The reason why I called my friend immediately when I read about his case was because I read that when Dr. Woode got it, her family and friends supported her. They called her, sent her WhatsApp messages, text messages and phone calls aimed at boosting her hope that recovery is possible. They wanted her to know that she is not alone. She had a cloud of supporters.

When biblical Job was going through difficult moments of his life, his friends openly came out to support him. We may not be able to go there physically but we must use all available technological means to contact and support them.

Some people after contracting this virus have been abandoned, neglected and stigmatized by other people. They have been treated badly as well as their families. No one likes to be neglected at the moment of their pain and suffering. They need us. They yearn to hear from us and know that it shall be well. Ever since my friend got it, I have been contacting him now and then to build his hope.

2. Pray for them

The next thing we can do for persons with COVID-19 is to pray for them. I am a Christian. I believe in the power of prayers. Dr. Woode, for instance, shared that her family and friends called to pray for her. When I called my friend, I prayed for him. I told him that we will never forget him but pray for him. Indeed, I went a step forward to share his case with my prayer team so that they intercede for him.

Everyone needs prayers. We need the hand of God to intervene when all solutions are not working. To get a virus without a cure is no joke. If God does not help, who can help? If grace does not abound, you will face disgrace and death. Prayer works. God listens and answers our prayers.

The Bible says in Philippians 4:6-7 (NKJV) that, “Be anxious for nothing, but in everything by prayer and supplication, with thanksgiving, let your requests be made known to God; and the peace of God, which surpasses all understanding, will guard your hearts and minds through Christ Jesus.”
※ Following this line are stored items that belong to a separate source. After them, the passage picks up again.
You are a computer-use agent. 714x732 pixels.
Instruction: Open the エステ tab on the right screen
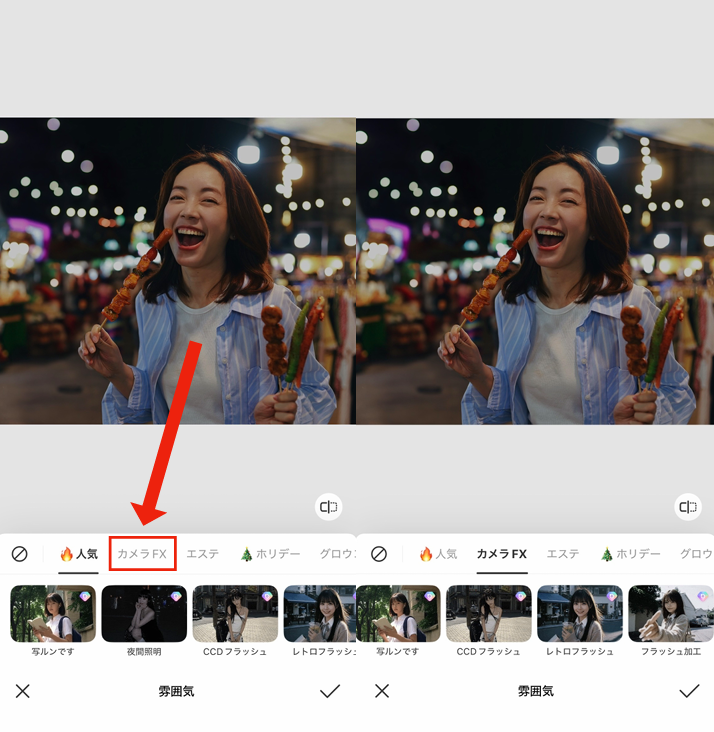pos(563,554)

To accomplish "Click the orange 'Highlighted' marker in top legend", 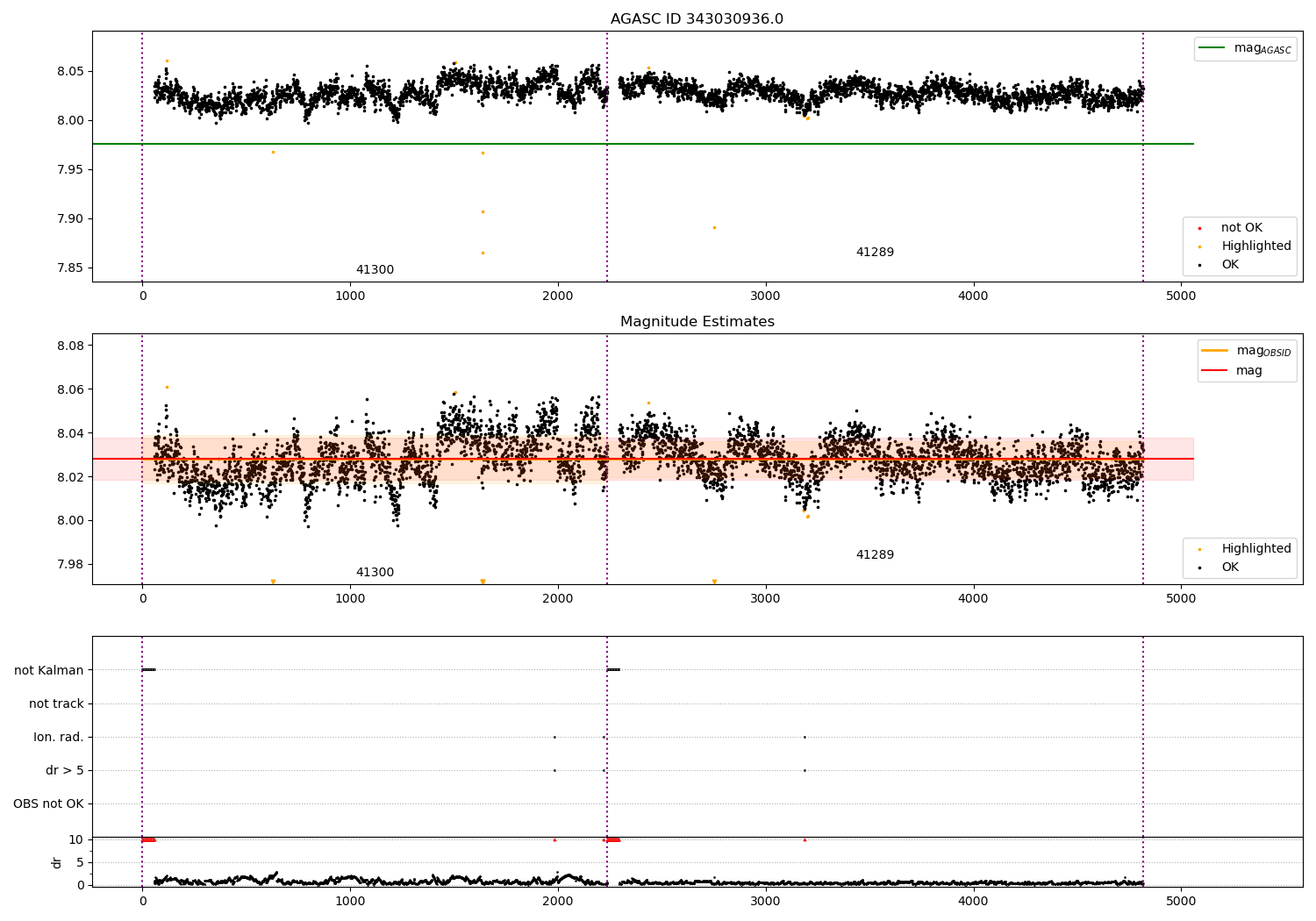I will tap(1199, 246).
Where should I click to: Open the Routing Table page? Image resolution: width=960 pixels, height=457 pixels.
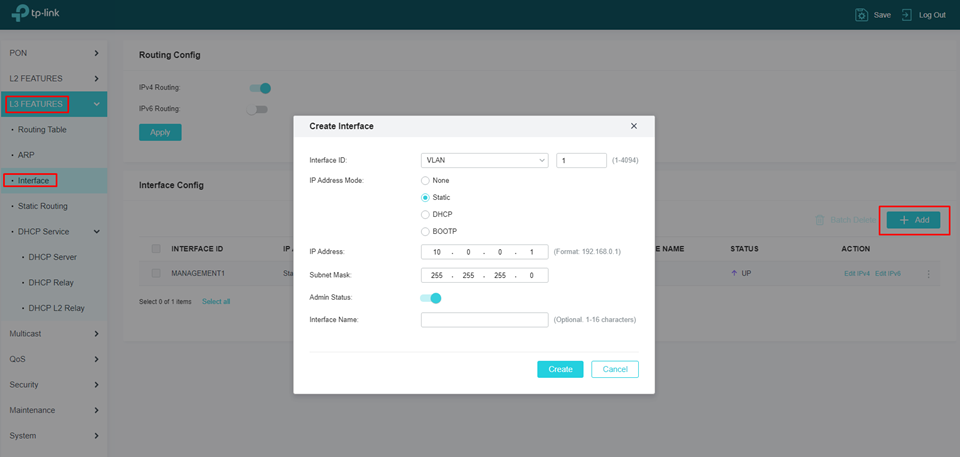42,130
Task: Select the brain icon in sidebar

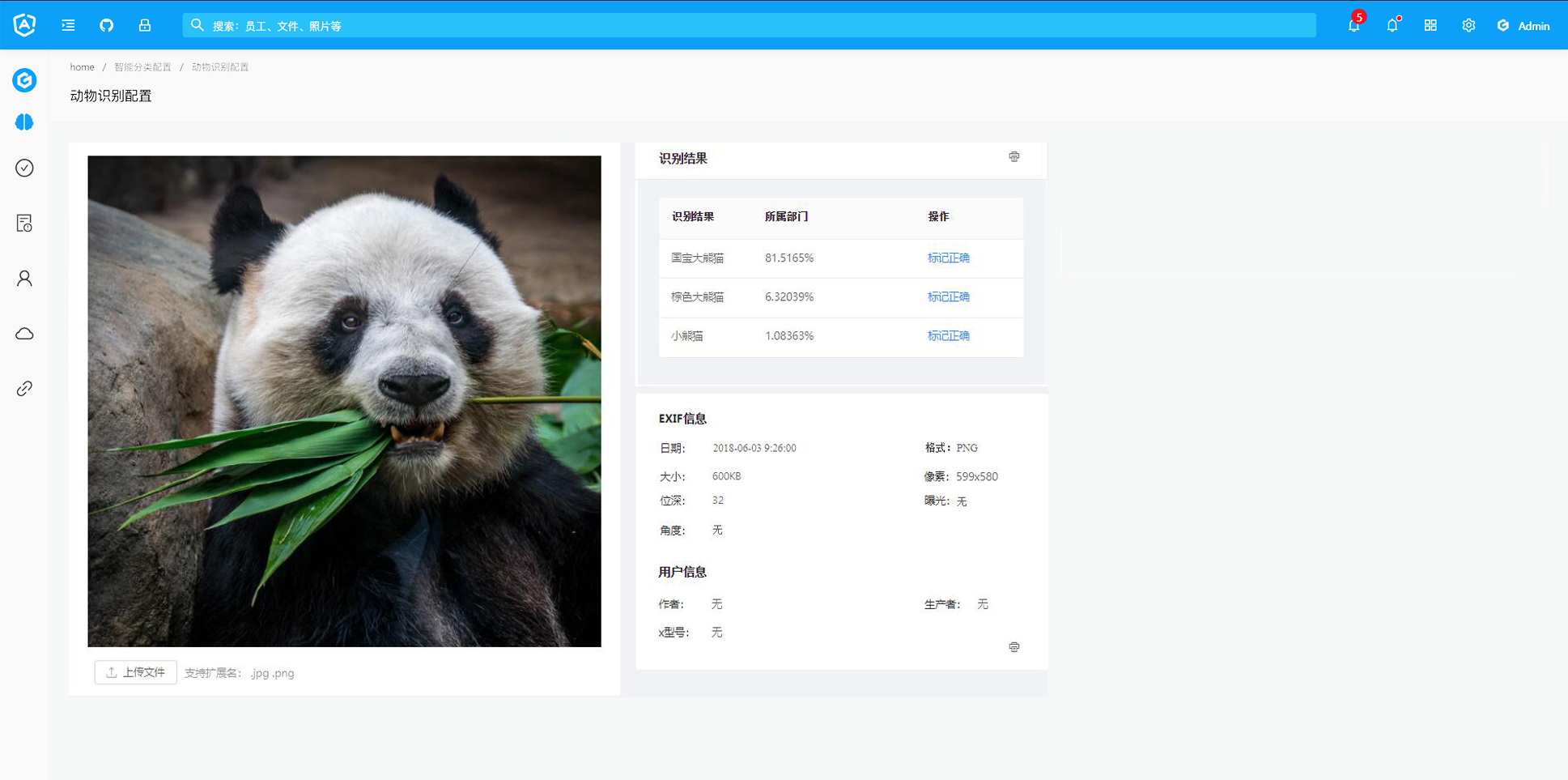Action: pyautogui.click(x=24, y=121)
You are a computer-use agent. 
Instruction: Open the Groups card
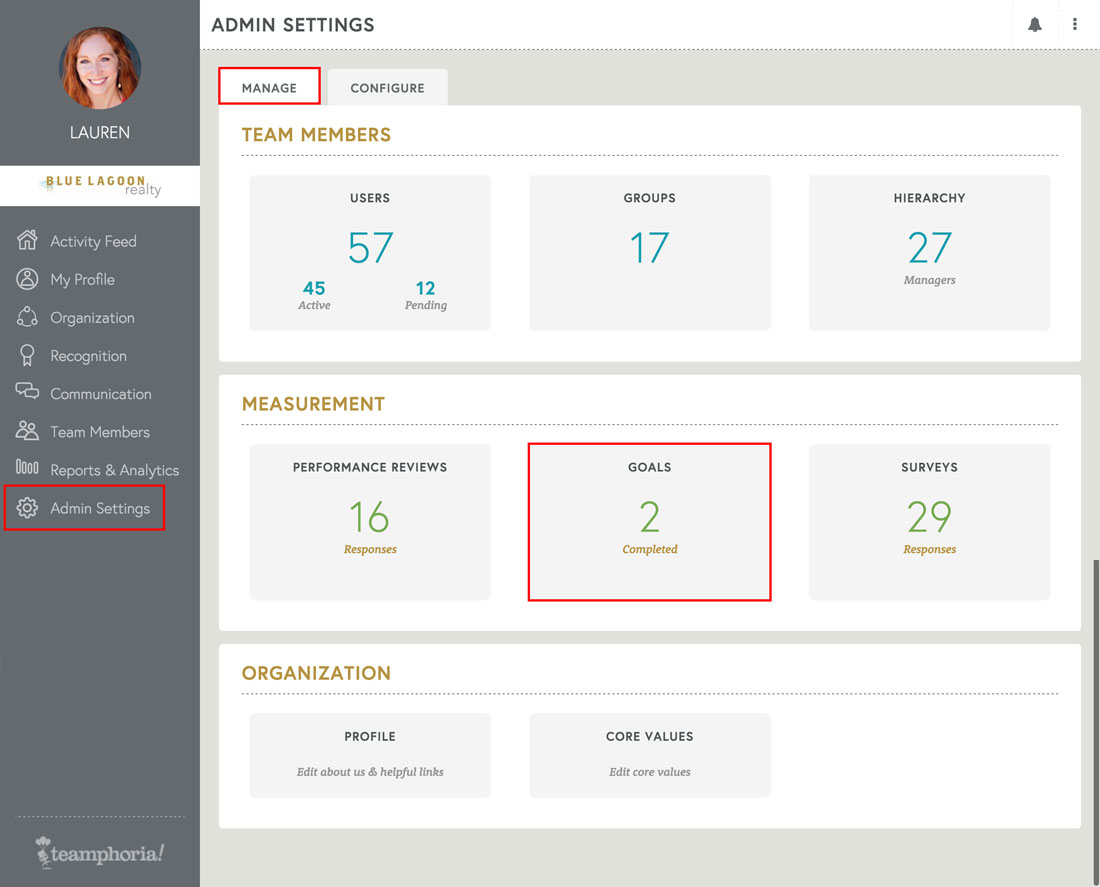point(649,252)
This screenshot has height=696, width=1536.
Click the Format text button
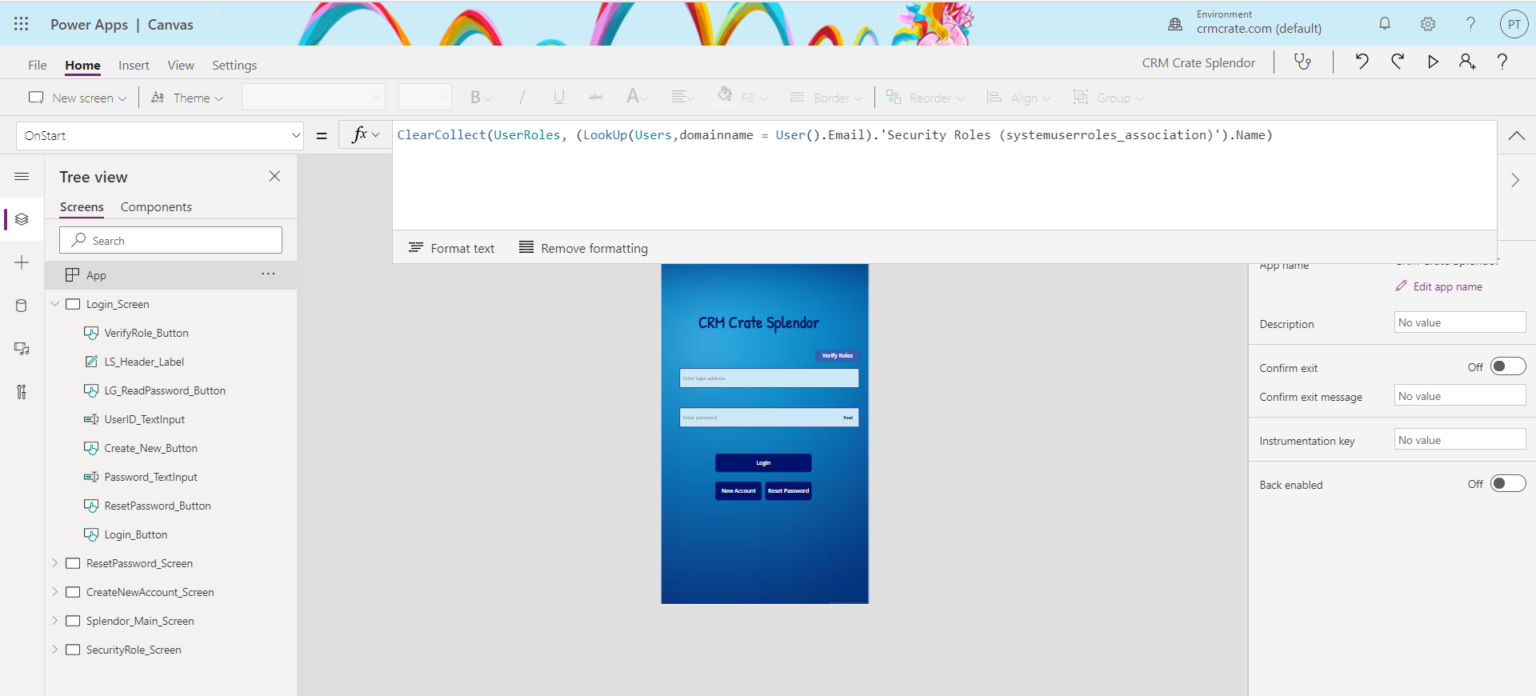[451, 247]
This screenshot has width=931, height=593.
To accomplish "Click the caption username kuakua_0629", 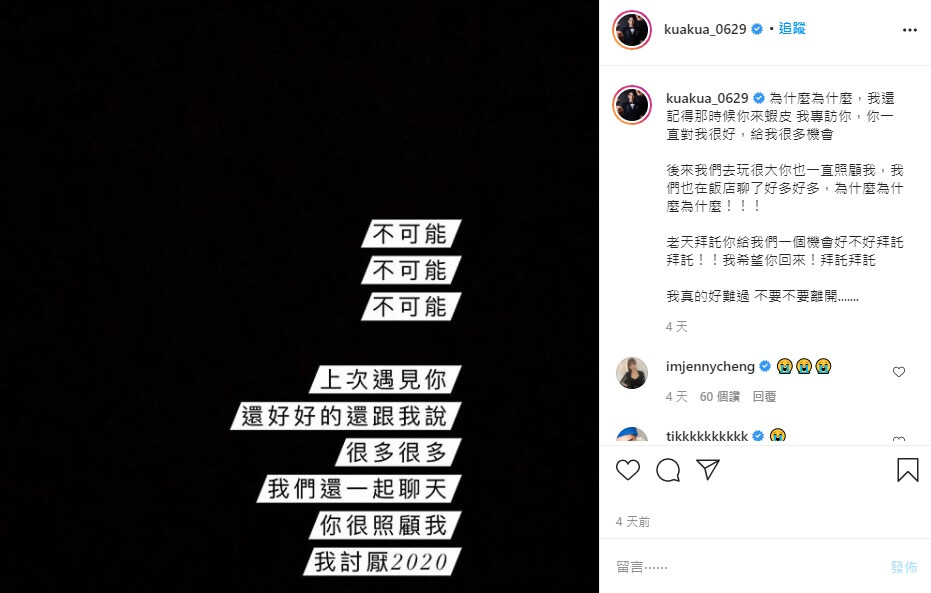I will tap(707, 98).
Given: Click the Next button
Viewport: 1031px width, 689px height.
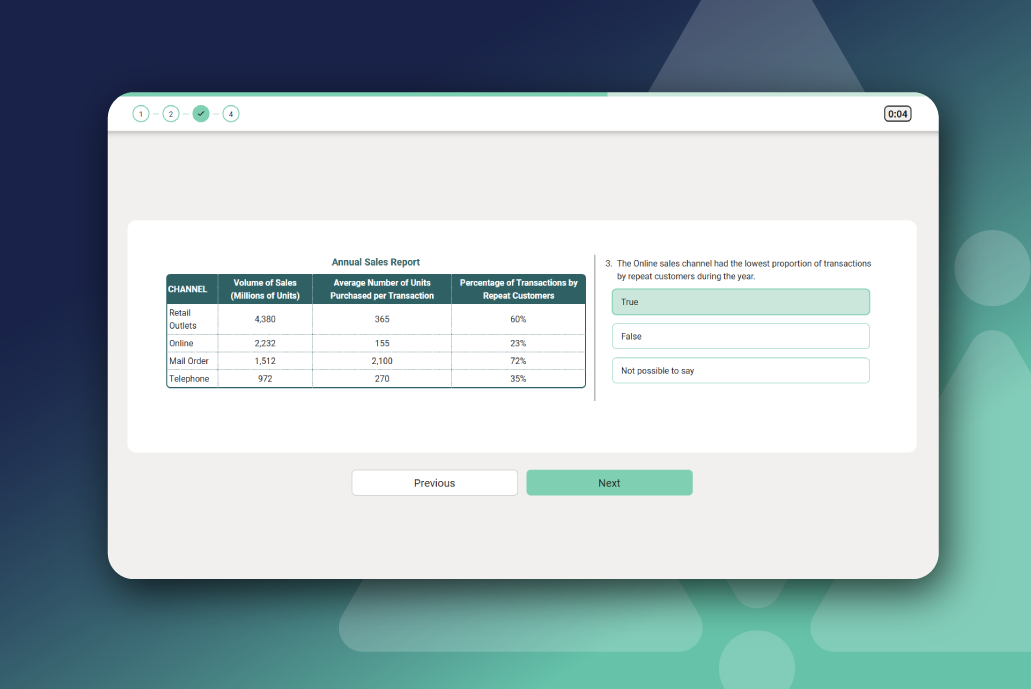Looking at the screenshot, I should (x=609, y=483).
A firm trust in God is a sure way to build your hope and trust that all will be well. We must pray for COVID-19 frontline health workers who risk their lives for the rest of us. We must pray for patients. God will answer our prayers and cause them to be safe and recover.

3. Encourage them

Probably the last thing we can do for persons with COVID-19 is to encourage them. Don’t scare them. Don’t stigmatize them but encourage them that it shall be well. This is not easy for most of us because we see figures of the cases and deaths. We feel that because there is no cure, their end is death. Since we are seeing massive recoveries, we must encourage people that they will recover too if they keep fighting for their lives.

After Dr. Woode recovered, she shared her story for all to be encouraged that recovery is possible. The world can defeat COVID-19 if we rally around the call to encourage patients to recover from this deadly virus. Encouragement is pure medicine for recovery.

I feel we can win this war against this invincible enemy called COVID-19. Though it has caused a lot of havoc and still doing so, we can beat it with the spirit of helping someone with the virus come out by contacting them, praying for them, and encouraging them. We shall surely overcome. This too shall pass!